* WORK REQUIRED
List each line in the records below that contains the string "icon", copying every such line in full.

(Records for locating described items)
Begin

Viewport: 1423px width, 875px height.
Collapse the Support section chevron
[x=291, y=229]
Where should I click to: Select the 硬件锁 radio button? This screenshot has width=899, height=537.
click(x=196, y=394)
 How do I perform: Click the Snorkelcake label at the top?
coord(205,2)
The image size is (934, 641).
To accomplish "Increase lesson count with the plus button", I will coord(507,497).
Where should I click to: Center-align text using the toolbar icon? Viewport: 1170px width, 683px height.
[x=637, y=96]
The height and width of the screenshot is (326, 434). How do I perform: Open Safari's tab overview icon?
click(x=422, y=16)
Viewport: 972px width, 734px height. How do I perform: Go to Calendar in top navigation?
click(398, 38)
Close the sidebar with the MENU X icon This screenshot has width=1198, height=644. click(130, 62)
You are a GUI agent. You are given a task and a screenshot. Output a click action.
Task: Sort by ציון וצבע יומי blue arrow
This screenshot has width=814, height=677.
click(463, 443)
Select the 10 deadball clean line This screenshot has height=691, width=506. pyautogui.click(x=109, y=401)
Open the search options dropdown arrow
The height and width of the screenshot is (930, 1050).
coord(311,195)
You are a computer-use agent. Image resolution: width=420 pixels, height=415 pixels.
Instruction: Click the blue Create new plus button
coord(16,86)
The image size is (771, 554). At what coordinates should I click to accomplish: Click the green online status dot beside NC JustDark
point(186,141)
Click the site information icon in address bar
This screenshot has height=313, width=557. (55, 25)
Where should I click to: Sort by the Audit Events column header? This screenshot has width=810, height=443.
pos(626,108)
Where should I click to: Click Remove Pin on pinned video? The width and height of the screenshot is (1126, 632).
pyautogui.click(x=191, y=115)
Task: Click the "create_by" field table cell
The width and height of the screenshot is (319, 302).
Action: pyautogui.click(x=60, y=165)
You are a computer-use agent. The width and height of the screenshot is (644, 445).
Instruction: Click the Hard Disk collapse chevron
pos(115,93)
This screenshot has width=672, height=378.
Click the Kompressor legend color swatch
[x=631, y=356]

End

* COMPLETE RESPONSE
Where should I click to: Center-align text using the toolbar icon? Viewport: 1170px width, 683px height.
The height and width of the screenshot is (326, 434). How do I perform: Open Safari's tab overview icon?
Close the sidebar with the MENU X icon This screenshot has width=1198, height=644. click(130, 62)
Click the site information icon in address bar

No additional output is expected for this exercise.